When a retired Baptist pastor begins with, “I thought I was going to have to start wearing a dress to fit in,” you know you’re in for something special.

Ronnie Beane was jokingly referring to his initial weeks as the first male Call Center Specialist in North Carolina Baptist Aging Ministry’s (NCBAM) history. NCBAM’s Call Center provides information and referral to aging adults 65+ and connects them with Baptist volunteers who meet needs to help them maintain independence. In the last two years, Ronnie has proven he could do the job—and do it well. “It’s being focused and compassionate with each caller, that matters,” Ronnie explains.

In addition to holding sacred space with callers, Ronnie’s goal is to leave each person feeling better at the end of the call. “I love cutting up with people when the situation is right. I asked one lady what denomination she was and when she told me ‘Episcopalian,’ I asked her, ‘Do you know why I’m not Episcopalian? Because I can’t pronounce it!’” Ronnie said that when she cracked up, he knew her spirit was lifted.

Ronnie confesses that his light-hearted attitude has found him in hot water a few times. “My 7th grade teacher Miss Truelove made me spend a lot of time in the hall. And even though I was a rule-follower, standing in the hall was okay if I had made someone smile or laugh.”

As part of the NCBAM team, Ronnie also takes his show on the road as an Elvis impersonator at senior adult retreats. In “Music Bingo” presentations, Ronnie entertains crowds in a flashy yellow blazer, dark aviator sunglasses, and a jet-black pompadour wig. The ladies swoon, he works the crowd, and everyone smiles. Cutting up doesn’t bother Ronnie one little bit if it means someone’s heart is made lighter.

In addition to making quick connections through humor, Ronnie has noticed that his pastoral experience gives him “a leg up” when calling on churches to help NCBAM clients. “It’s invaluable because I have an idea what pastors are dealing with—and extend compassion to them, just like our clients.” Ronnie admits, “When I tell people I’m a retired pastor, their positive responses almost make it feel like
I’m cheating.”

Ronnie’s good humor and ministerial experience aren’t the only strengths he brings to NCBAM. He’s also strategic and forward-thinking. Ronnie spearheaded an initiative to connect Call Center Specialists to volunteers through SMS texting. “When I first started, it amazed me how many 70- and 80-year-olds were out there building ramps—and asking if I would text instead of call them. We used our personal cell phones, but this caused delays if we weren’t working that day.”

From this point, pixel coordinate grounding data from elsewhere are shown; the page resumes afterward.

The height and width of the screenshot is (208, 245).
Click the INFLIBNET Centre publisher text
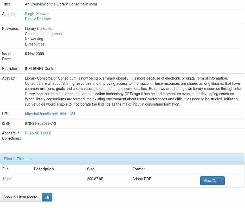click(40, 69)
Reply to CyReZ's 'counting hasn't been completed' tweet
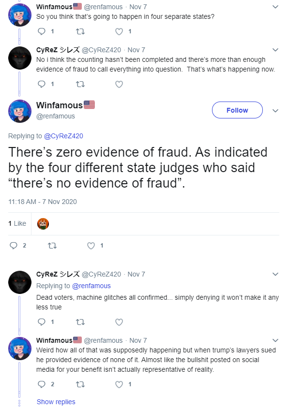 (42, 84)
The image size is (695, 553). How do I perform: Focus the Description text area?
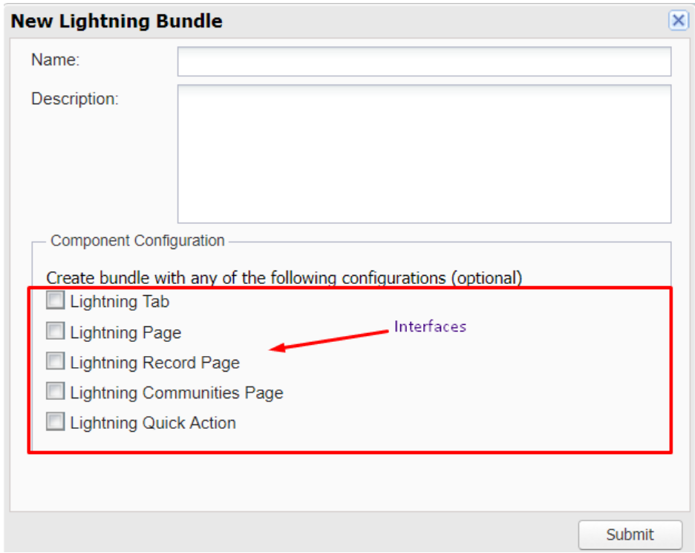[424, 154]
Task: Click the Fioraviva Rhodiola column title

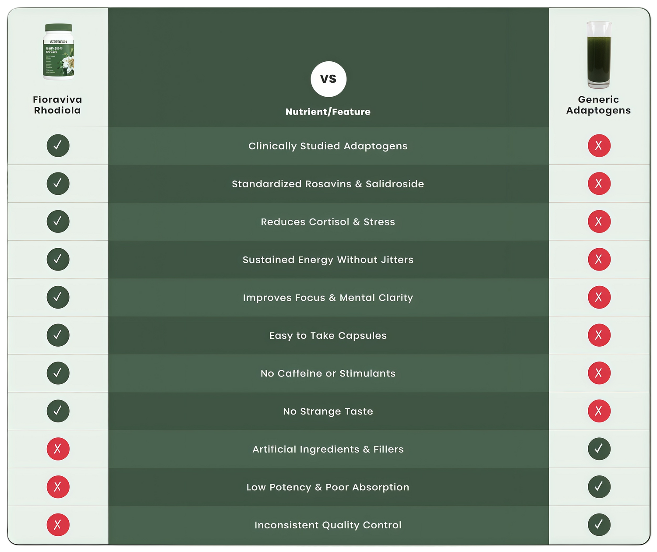Action: point(57,105)
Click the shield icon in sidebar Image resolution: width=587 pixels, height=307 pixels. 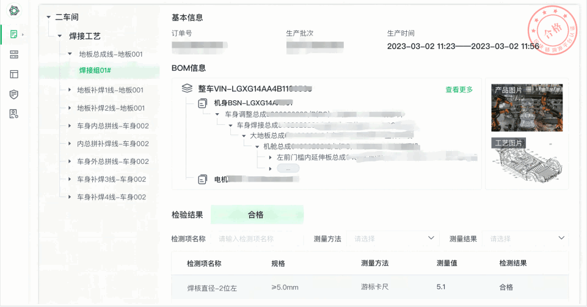[14, 94]
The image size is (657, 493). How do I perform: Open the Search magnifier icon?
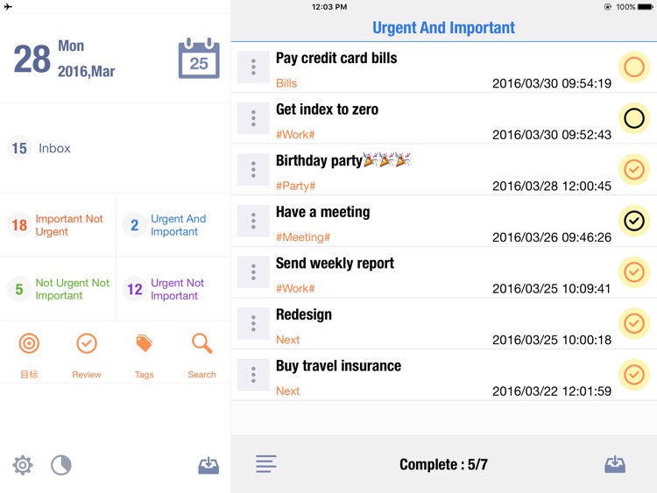point(202,343)
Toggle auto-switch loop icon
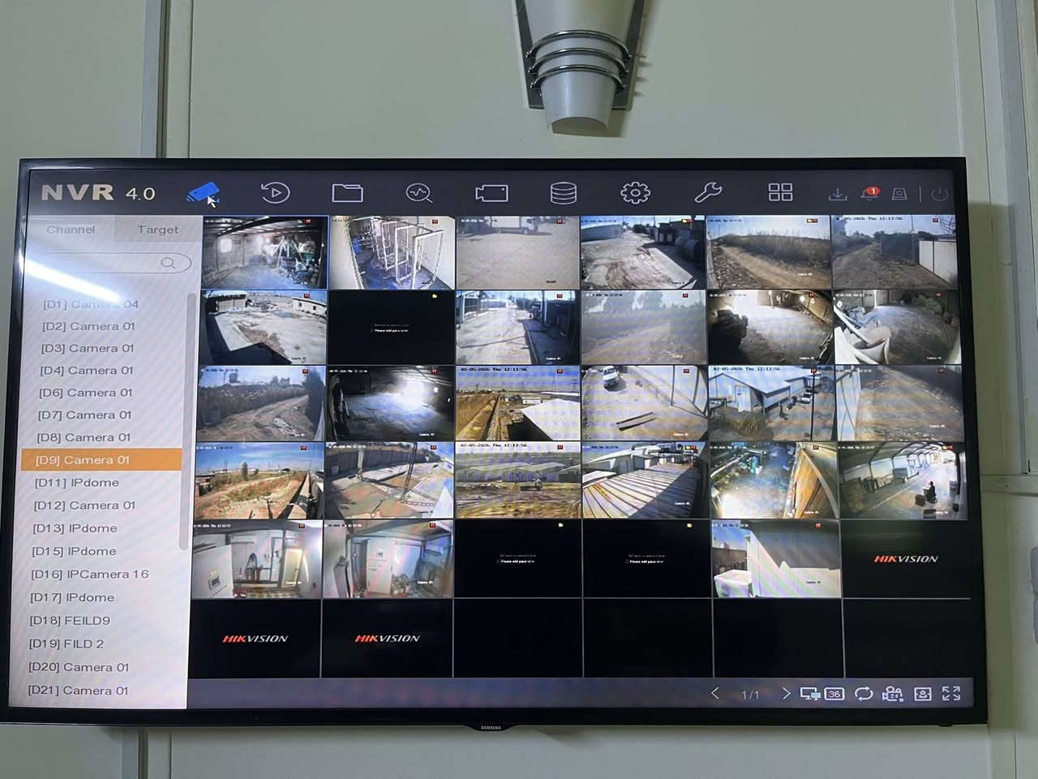The width and height of the screenshot is (1038, 779). click(x=864, y=693)
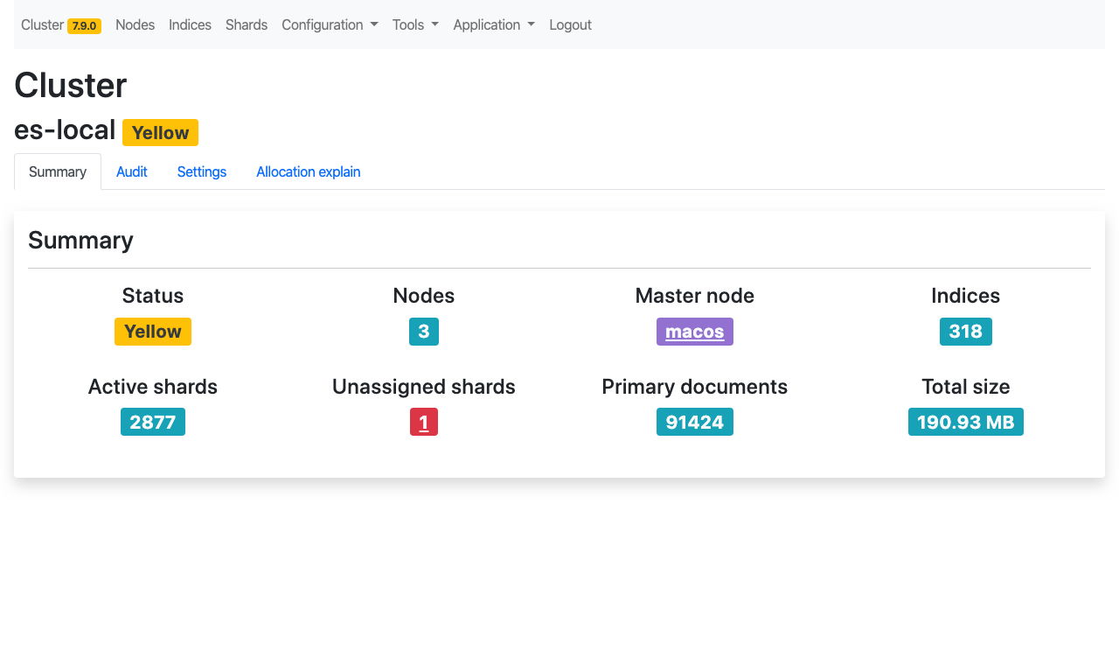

Thanks to Ronnie’s advocacy, the Call Center phone system was upgraded to handle text messages. Now all Call Center Specialists can view text communications via computers and respond quickly.

Ronnie played a strong role in NCBAM receiving $275,000 in grant funding for ramps and home modifications in the Piedmont Triad. A Meals on Wheels provider Ronnie had been working with called to let him know about the opportunity that was expiring soon. “I hung up the phone and said, ‘Listen y’all, we may have some grant money!” The Call Center hustled, and are now able to meet many needs in four counties served by an American Rescue Plan Act grant.

Ronnie also plays a key role in NCBAM’s durable medical equipment outreach in Thomasville. He keeps the equipment organized and has developed contacts with physical therapists and other agencies who help get the equipment to those in need.

Ronnie retired from the pastorate in 2019, “but not from preaching,” he’s quick to add. “The Lord called me to preach in 1968 and I went to Fruitland in 1970. My first sermon when people came to the altar, I was hooked.”  Ronnie doesn’t talk about his ministry very long without mentioning Sheila, his wife of 31 years. “She is my rock!” he states earnestly, and then clarifies with a smile, “along with Christ of course.”

After retiring from pastoring 15 years at Hasty Baptist Church in Thomasville, Ronnie played golf with his buddies for a year before noticing the Call Center Specialist opening posted in the Liberty Baptist Association newsletter. “This job has made me feel good about myself and my ministry. I’ve done more to help people with their physical needs in the past two years than I have my whole life. Volunteers building ramps often leave Bibles and we hear stories about successful evangelism efforts. I’m grateful for my part in the love and care being shown to aging adults through volunteers and ramp-building teams all across the state.”

Ronnie explains his delight in making people smile and his pastoral calling this way: “When you see God’s love demonstrated, it’s like light. It’s hard not to go right to it.”